Dr. David E. Anderson ’88 BS, ’90 DVM, College of Veterinary Medicine: Anderson is a professor at the College of Veterinary Medicine at Kansas State University, where he is head of agriculture practices in the Department of Clinical Sciences. He is the founding director of the International Camelid Institute at The Ohio State University and the International Academy of Farm Animal Surgeons.
WOLFPACK CLUB AWARD
E.J. Poindexter ’58, Ronnie Shavlick Award: Poindexter worked for more than 40 years for Barnhill Contracting Co., where he eventually became the company’s first vice president. Poindexter has been devoted to NC State athletics for more than 55 years, never taking a vacation that didn’t revolve around an NC State sporting event.
ALUMNI ASSOCIATION AWARDS
Dennis G. Howard ’67, Meritorious Service Award: Howard served for 14 years on the Alumni Association Board of Directors, serving on every board committee and providing leadership as the board’s president during a critical year of transition for the Alumni Association and its Caldwell Fellows program.
David S. Jolley ’70 and Celia G. Jolley ’83 MS, Meritorious Service Award: David, vice president of commercial lending at C&F Bank in Williamsburg, Va., was a founding member of the NC State Board of Visitors and has served on the NC State University Foundation and its endowment board.
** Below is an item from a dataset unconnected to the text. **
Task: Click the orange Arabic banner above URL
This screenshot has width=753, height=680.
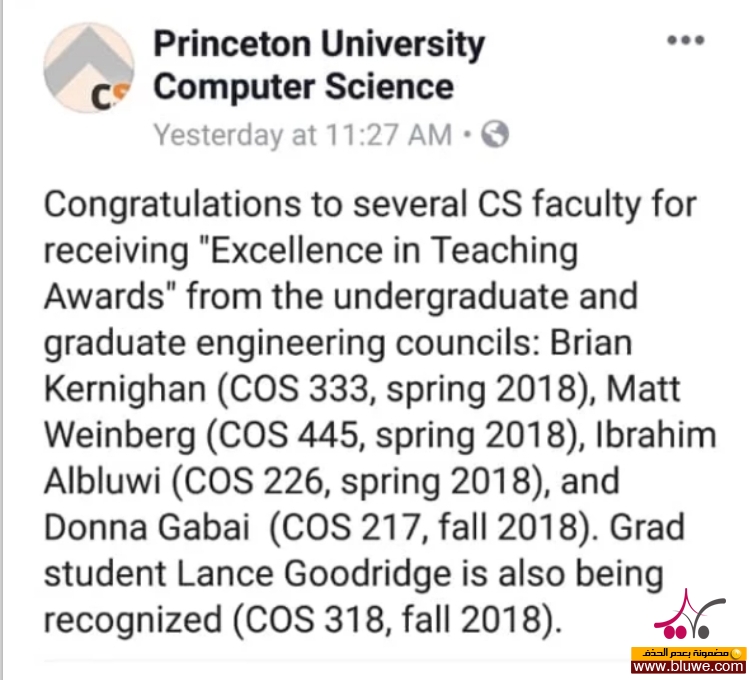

David and Celia, a retired educator, are members of the C.W. Dabney Lifetime Giving Society and the R.S. Pullen Society.
Ada B. Dalla Pozza, Award of Merit: As a NC State extension agent, faculty member, mentor and volunteer for more than 70 years, Ms. Ada (as she is known) provided leadership to improve the quality of life for families and helped create leadership institutes for rural women, many of whom became elected officials.
Daniel C. Gunter III ’00, Outstanding Young Alumnus: Gunter, an associate attorney with DLA Piper, serves on the Alumni Association’s Young Alumni Council and is a member of the association’s board of directors as a representative of the Council on Athletics.